Gule v Mndzebele (1316 of 2004) [2007] SZHC 131 (7 December 2007)



IN THE HIGH COURT OF SWAZILAND (HELD AT MBABANE) QINISO GULE

Plaintiff



And



THULANE MNDZEBELE

Defendant



Civil Case No. 1316/2004



Coram S .B .MAPHALALA - J

For the Plaintiff MR. M. SIMELANE

For the Defendant MR. W. MABUZA






JUDGMENT

7th December 2007

[1] The Plaintiff in his amended Particulars of Claim has filed an action for the following relief:

  1. Payment of the sum of E27, 292-35 for the repair of the kombi;

  2. Payment of the sum of E43, 400-00 for loss of business;

  3. Interest at the rate of 9% per annum calculated from the 29th December 2003 to date of final payment;

  4. Costs of suit;

  5. Further or alternative relief.


[2] The Defendant after pleading to the Particulars of Claim filed a counterclaim seeking payment of E88, 314-99, interest and costs.


[3] The Plaintiff then filed a plea to the Defendant's counterclaim found at pages 28 to 29 of the Book of Pleadings.

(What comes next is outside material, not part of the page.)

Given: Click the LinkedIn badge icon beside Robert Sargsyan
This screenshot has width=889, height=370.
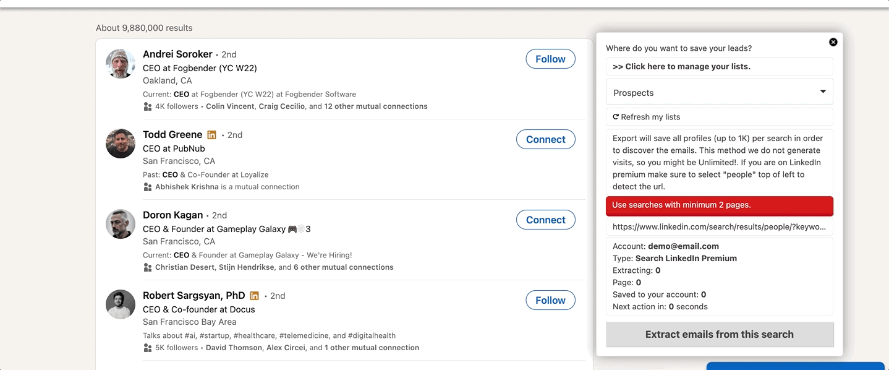Looking at the screenshot, I should point(255,296).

[4] The court then heard the evidence of the parties. The Plaintiff gave evidence and called the driver of the bus who was involved in this accident. On the other hand Defendant gave evidence himself and did not call any other witnesses.



[5] It is a trite principle of law that the standard of proof required from the Plaintiff is one on the preponderance or balance of probabilities (see Salmon vs Jacoby 1939 A.D. 589). In order for the Plaintiff to succeed in his claim the probabilities must be substantially in his favour. In the event that the Plaintiff succeeds to discharge the onus and the Defendant adduces evidence that explains that the occurrence was unrelated to any negligence on his part, the court will test the explanations by consideration of probability and


credibility, (see Arthur vs Bezuidenhout and Mieny 1962 (2) S.A. 566 (A) at 574 cited in Cooper, Motor Law at page 105). Once the Defendant gives an explanation sufficiently cogent to disturb the probability of negligence the inquiry is whether on the evidence as a whole the probabilities favour the Plaintiff. If they do, the Plaintiff then succeeds but if not his claim fails, (see Rautenbach vs De Bruin 1971 (1) S.A. 603 (AD)).



[6] See also Lawsa First -Re-issue Vol.3 paragraph 156 and the cases cited thereat and Cooper (supra) at page 252, 255.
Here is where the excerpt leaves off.